-------- INPUT ROWS
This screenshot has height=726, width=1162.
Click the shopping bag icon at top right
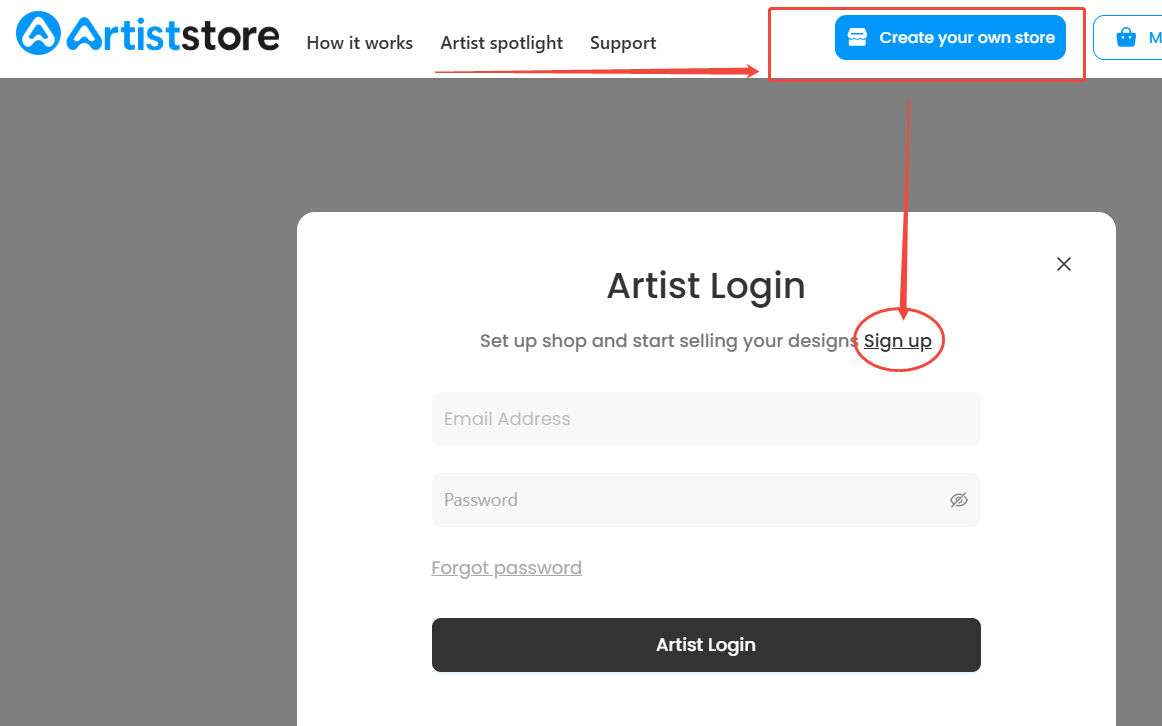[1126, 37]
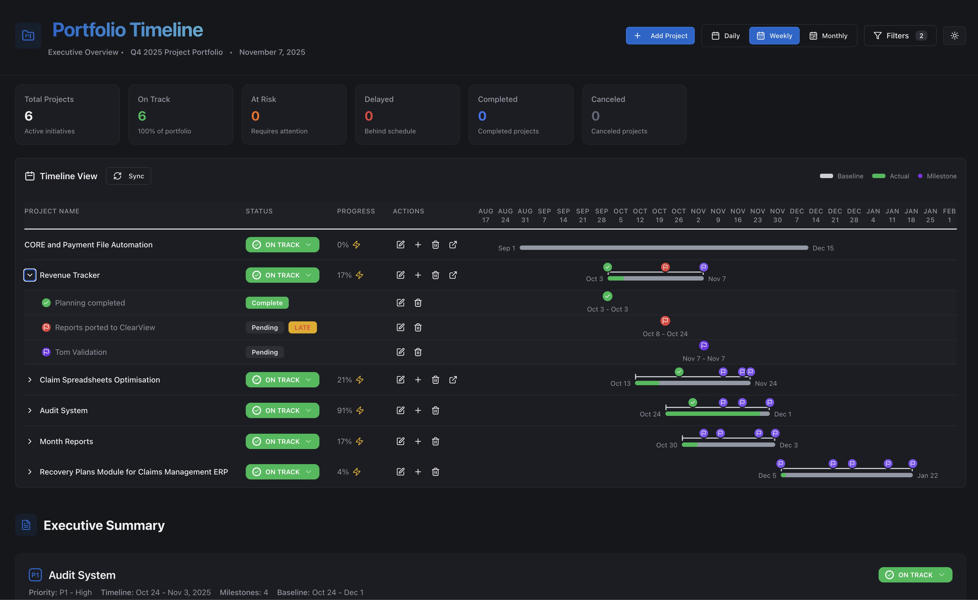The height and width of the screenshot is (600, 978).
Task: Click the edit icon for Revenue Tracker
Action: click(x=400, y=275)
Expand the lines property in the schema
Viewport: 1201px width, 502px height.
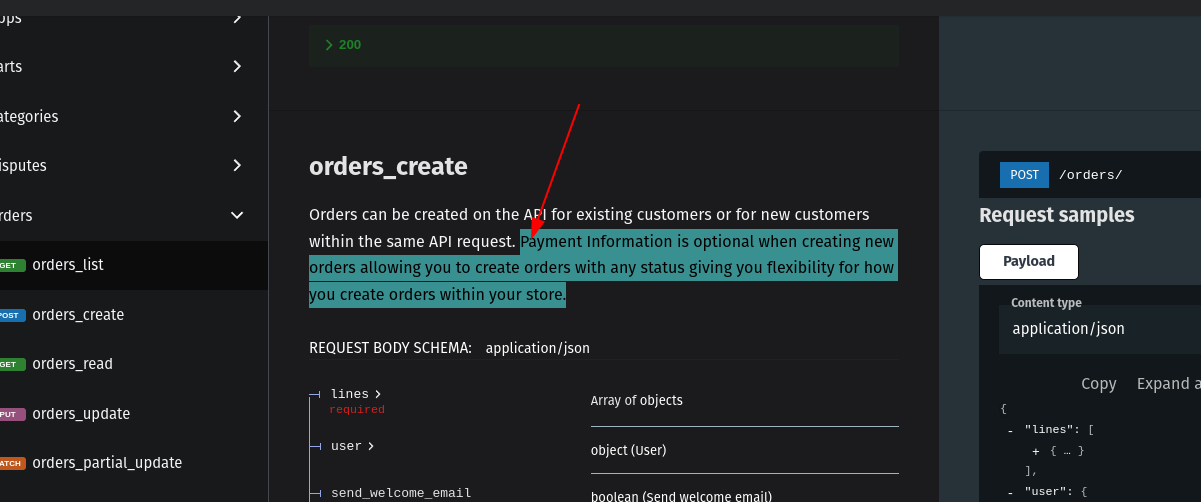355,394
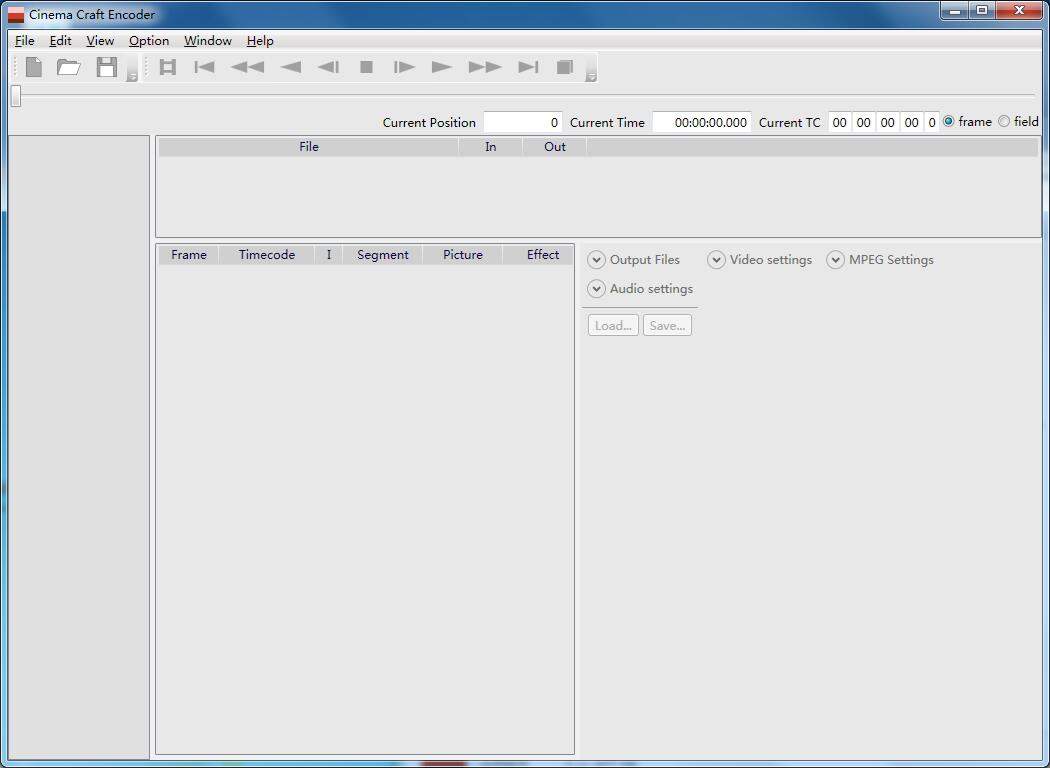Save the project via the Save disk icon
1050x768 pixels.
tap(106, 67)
----------------
PROMPT:
Lay out every line of the items above as a JSON list of strings, one string per line, with blank lines and the pictures left out.

EXERCISE RESULT:
[
  "This screenshot has height=726, width=1162.",
  "Click the shopping bag icon at top right",
  "[1126, 37]",
  "The height and width of the screenshot is (600, 978).",
  "Task: Click the edit icon for Revenue Tracker",
  "Action: click(x=400, y=275)",
  "Expand the lines property in the schema",
  "Viewport: 1201px width, 502px height.",
  "355,394",
  "Save the project via the Save disk icon",
  "1050x768 pixels.",
  "tap(106, 67)"
]